■ WHAT THE EXERCISE ASKS ■
Rewrite the material from the line containing "This screenshot has width=1389, height=868." through the line containing "point(433,121)", inclusive, with "computer-use agent" changed to "GUI agent" and nothing else altered. Return only those lines.

■ PROVIDED DATA ■

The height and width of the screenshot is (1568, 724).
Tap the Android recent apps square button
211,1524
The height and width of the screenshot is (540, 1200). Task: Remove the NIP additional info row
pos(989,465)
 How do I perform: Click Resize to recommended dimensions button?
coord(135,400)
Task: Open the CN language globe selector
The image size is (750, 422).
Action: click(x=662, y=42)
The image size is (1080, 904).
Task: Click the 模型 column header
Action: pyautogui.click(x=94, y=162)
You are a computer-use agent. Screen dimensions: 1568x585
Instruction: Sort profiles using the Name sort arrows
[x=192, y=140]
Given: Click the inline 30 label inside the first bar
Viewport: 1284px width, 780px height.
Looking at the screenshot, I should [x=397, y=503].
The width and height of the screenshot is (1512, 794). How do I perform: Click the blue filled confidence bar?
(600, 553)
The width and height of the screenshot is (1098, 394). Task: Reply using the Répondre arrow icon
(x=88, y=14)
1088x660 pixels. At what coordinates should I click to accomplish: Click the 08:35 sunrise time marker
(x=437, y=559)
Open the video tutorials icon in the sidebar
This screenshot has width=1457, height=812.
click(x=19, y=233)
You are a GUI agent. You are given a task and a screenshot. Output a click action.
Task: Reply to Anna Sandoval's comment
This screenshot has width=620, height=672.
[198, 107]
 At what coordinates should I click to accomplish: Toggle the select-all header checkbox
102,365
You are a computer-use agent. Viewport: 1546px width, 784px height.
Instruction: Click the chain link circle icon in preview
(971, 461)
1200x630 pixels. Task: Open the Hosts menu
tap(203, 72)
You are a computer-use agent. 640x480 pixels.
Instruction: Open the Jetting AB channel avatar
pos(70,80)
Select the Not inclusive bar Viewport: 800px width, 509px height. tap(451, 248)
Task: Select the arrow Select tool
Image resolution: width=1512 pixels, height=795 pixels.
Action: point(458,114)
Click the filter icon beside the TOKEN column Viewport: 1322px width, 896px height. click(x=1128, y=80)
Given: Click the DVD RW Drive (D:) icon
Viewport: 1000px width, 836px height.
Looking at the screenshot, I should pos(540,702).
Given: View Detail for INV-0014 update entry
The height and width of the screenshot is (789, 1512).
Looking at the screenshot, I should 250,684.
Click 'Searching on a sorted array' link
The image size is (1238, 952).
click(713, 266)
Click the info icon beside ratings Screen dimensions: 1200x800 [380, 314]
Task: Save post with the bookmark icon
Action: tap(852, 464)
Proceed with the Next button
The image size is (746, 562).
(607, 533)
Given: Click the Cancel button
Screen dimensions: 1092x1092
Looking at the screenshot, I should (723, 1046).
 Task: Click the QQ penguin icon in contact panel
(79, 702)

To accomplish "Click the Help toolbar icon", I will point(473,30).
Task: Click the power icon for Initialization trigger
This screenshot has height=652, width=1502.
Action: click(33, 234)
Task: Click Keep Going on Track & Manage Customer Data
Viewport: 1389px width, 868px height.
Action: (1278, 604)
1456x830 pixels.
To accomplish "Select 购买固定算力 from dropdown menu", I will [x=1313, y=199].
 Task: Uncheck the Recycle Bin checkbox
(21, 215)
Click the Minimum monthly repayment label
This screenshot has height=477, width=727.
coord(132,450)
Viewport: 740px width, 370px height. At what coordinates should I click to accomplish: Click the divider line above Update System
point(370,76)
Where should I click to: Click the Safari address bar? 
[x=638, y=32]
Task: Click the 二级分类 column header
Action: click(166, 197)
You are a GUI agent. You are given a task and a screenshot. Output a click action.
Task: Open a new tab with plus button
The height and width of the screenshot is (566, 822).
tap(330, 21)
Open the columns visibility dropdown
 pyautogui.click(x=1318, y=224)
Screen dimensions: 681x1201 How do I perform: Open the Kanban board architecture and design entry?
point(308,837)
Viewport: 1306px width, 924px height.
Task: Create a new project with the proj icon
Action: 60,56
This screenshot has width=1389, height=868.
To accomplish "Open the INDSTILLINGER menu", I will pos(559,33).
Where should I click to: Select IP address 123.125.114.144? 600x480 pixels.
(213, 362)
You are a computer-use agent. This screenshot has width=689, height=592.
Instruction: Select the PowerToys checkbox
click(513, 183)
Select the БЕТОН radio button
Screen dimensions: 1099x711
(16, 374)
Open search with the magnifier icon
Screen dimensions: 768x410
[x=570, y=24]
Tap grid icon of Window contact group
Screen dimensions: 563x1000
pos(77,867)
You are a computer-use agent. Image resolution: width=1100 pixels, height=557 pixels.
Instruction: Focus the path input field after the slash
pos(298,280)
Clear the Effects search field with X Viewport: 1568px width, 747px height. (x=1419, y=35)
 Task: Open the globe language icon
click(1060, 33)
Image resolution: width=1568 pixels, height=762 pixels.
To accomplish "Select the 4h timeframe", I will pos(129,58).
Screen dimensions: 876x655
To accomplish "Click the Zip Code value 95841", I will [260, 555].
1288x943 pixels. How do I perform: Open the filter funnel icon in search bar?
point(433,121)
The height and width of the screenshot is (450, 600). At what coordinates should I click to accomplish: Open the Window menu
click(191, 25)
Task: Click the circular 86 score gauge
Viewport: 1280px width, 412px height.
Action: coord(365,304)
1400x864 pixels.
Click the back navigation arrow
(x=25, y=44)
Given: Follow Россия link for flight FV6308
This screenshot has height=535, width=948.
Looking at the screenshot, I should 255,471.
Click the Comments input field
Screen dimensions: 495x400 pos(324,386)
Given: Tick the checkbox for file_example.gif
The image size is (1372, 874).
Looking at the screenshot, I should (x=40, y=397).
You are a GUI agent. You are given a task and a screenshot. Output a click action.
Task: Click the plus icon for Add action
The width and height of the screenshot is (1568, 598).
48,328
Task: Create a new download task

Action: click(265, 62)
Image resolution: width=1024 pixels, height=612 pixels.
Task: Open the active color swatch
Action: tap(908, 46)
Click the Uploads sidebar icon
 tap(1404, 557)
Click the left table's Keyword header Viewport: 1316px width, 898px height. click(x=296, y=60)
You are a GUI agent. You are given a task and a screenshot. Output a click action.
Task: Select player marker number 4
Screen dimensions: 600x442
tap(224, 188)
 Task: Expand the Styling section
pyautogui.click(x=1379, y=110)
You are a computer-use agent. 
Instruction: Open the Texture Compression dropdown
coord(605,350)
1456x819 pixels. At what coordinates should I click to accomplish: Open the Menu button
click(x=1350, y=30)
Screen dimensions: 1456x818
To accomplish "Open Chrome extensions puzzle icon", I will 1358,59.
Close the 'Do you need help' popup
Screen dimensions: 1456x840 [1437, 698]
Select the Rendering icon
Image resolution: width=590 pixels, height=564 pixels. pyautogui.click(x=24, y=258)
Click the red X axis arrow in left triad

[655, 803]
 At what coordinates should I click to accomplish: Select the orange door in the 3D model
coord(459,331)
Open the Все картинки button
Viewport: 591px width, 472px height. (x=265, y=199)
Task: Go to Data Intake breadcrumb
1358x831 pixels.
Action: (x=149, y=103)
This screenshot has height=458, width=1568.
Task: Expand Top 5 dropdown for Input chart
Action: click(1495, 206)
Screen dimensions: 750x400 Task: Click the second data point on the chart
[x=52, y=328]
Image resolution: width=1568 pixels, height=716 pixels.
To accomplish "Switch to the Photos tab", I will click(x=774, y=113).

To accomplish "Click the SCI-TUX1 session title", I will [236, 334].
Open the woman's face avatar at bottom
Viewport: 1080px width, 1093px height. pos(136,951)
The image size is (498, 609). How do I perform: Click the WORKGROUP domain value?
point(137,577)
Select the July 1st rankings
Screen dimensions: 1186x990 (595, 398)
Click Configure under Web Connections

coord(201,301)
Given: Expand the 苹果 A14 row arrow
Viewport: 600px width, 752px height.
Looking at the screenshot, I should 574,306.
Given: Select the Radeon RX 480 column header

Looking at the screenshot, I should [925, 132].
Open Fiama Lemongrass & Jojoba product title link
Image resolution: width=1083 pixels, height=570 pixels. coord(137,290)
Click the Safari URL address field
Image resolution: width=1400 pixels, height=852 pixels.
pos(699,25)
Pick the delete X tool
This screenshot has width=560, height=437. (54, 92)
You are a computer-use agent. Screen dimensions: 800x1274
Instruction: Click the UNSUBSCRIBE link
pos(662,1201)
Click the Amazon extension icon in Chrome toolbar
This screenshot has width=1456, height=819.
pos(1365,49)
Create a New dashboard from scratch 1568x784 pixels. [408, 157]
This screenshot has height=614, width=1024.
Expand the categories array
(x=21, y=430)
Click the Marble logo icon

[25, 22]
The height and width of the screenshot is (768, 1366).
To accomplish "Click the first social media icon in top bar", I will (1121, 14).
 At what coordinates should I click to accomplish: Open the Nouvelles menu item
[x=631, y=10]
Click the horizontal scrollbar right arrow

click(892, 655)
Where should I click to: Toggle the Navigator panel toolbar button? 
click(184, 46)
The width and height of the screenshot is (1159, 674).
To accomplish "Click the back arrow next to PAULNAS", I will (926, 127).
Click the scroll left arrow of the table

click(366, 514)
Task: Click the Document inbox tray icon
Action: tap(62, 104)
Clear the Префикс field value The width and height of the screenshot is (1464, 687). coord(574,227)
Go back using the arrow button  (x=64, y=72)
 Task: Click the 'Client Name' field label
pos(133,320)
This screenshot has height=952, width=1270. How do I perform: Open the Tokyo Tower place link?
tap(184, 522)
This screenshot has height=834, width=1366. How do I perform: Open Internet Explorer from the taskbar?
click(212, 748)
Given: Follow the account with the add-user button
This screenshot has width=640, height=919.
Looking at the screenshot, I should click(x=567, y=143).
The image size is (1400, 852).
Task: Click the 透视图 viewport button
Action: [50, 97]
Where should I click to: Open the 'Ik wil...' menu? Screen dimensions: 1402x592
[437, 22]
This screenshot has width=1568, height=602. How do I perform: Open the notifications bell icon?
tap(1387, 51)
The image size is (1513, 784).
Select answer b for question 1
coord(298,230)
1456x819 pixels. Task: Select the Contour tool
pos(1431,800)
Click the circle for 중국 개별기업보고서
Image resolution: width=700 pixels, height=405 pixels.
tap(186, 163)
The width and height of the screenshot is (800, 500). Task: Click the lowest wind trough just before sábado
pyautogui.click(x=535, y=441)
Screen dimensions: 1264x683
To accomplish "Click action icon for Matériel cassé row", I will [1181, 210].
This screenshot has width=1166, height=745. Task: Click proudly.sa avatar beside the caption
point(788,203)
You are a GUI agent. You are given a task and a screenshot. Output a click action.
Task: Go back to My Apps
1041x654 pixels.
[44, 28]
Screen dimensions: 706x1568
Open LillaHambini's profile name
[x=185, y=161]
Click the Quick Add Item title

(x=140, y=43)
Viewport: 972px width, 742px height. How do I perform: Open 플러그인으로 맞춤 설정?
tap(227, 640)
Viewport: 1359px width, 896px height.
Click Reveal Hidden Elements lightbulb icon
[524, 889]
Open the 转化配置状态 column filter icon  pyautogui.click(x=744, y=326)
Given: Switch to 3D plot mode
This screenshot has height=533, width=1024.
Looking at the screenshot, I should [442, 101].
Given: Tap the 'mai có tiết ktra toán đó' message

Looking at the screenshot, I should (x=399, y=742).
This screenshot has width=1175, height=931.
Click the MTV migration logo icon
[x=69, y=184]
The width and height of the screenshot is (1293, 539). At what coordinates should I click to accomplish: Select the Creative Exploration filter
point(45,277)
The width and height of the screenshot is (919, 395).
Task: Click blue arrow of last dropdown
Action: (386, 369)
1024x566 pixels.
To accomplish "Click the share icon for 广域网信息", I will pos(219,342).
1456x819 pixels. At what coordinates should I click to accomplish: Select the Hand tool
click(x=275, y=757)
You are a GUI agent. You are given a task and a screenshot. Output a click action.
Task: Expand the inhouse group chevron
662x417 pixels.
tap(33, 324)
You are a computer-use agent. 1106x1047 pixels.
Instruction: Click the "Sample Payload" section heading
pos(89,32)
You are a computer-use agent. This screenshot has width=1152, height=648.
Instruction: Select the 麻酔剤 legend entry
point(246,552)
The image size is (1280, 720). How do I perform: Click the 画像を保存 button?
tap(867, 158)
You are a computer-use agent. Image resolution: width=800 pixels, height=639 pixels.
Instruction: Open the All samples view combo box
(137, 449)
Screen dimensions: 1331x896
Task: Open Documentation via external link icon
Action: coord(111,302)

■ RESPONSE TO THIS TASK ■
This screenshot has width=1389, height=868.
To accomplish "Open the INDSTILLINGER menu", I will pos(559,33).
Where should I click to: Select IP address 123.125.114.144? 600x480 pixels.
(213, 362)
You are a GUI agent. This screenshot has width=689, height=592.
Instruction: Select the PowerToys checkbox
click(513, 183)
Select the БЕТОН radio button
Screen dimensions: 1099x711
(16, 374)
Open search with the magnifier icon
Screen dimensions: 768x410
[x=570, y=24]
Tap grid icon of Window contact group
Screen dimensions: 563x1000
pos(77,867)
You are a GUI agent. Image resolution: width=1100 pixels, height=557 pixels.
Instruction: Focus the path input field after the slash
pos(298,280)
Clear the Effects search field with X Viewport: 1568px width, 747px height. (x=1419, y=35)
 Task: Open the globe language icon
click(1060, 33)
Image resolution: width=1568 pixels, height=762 pixels.
To accomplish "Select the 4h timeframe", I will pos(129,58).
Screen dimensions: 876x655
To accomplish "Click the Zip Code value 95841", I will [260, 555].
1288x943 pixels. How do I perform: Open the filter funnel icon in search bar?
point(433,121)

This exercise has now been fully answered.